Соседка на мгновение смешалась, покраснела и запнулась.
— Там, — неопределенно кивнула она на свою тумбочку. — Я собиралась в душ.
— Так ты же в душ тоже в цепочке ходишь, я несколько раз это видела… — воскликнули из толпы.
— Я не стала бы подкладывать цепочки, чтобы кого-то переселить в другую комнату, — высказала Любка свое мнение. — Я бы поговорила с воспитателями и объяснила им. Ты еще не стала взрослой, но уже ходишь по головам людей. Ты мелкая, ты гадкая, ты червь, и я горжусь, что я не ты! — последние слова Любка выкрикнула.
Переживания Любки были напрасны. Подозрения с нее быстро сняли. Соседке тоже ничего не сделали, воспитательница лишь мягко пожурила ее — за то, что не обратилась к ней сразу.

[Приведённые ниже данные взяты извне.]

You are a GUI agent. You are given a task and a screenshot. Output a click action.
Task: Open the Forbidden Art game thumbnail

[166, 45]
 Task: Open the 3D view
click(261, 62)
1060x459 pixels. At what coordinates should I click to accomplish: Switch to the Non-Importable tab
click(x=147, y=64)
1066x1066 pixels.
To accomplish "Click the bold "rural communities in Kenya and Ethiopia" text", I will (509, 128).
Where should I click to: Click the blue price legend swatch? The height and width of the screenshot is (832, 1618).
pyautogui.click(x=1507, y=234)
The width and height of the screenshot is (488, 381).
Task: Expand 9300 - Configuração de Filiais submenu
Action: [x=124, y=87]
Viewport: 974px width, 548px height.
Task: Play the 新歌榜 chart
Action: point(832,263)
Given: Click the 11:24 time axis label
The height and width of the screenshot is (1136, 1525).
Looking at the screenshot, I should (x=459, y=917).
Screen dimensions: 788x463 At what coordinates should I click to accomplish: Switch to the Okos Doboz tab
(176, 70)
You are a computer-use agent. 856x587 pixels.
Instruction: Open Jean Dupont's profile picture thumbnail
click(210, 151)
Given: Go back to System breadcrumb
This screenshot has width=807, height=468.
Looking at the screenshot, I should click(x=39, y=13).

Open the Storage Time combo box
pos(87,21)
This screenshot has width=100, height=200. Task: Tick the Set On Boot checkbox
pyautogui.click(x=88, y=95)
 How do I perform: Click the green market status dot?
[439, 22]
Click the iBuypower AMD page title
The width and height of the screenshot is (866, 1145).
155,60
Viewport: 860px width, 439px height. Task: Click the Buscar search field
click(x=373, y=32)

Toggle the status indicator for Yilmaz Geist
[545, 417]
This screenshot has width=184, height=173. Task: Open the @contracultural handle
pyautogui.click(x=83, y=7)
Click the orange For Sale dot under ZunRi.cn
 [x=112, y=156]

Сразу после инцидента Любку переселили в другую комнату. Так она оказалась в двухместной комнате, в которой провела два свои следующие года. Тихая, окнами выходила на баню, с тополем под окном, немного пустая поначалу. В комнате стоял стол, трехдверный шкаф с зеркалом, две кровати, но Любка неожиданно быстро к ней привыкла, возвращаясь в нее, как в нору, в которой могла остаться одна. В этой комнате Любка еще долго оставалась одна, селиться с нею после того случая желающих было мало, но Любка этому обстоятельству была только рада. Она часто в темноте сидела на окне и думала, думала о своем, вспоминая волшебников, и иногда звала их, или снова пыталась увидеть духов, которые уже не приходили и не показывались — и могла плакать, сколько влезет, теперь ее никто не слышал.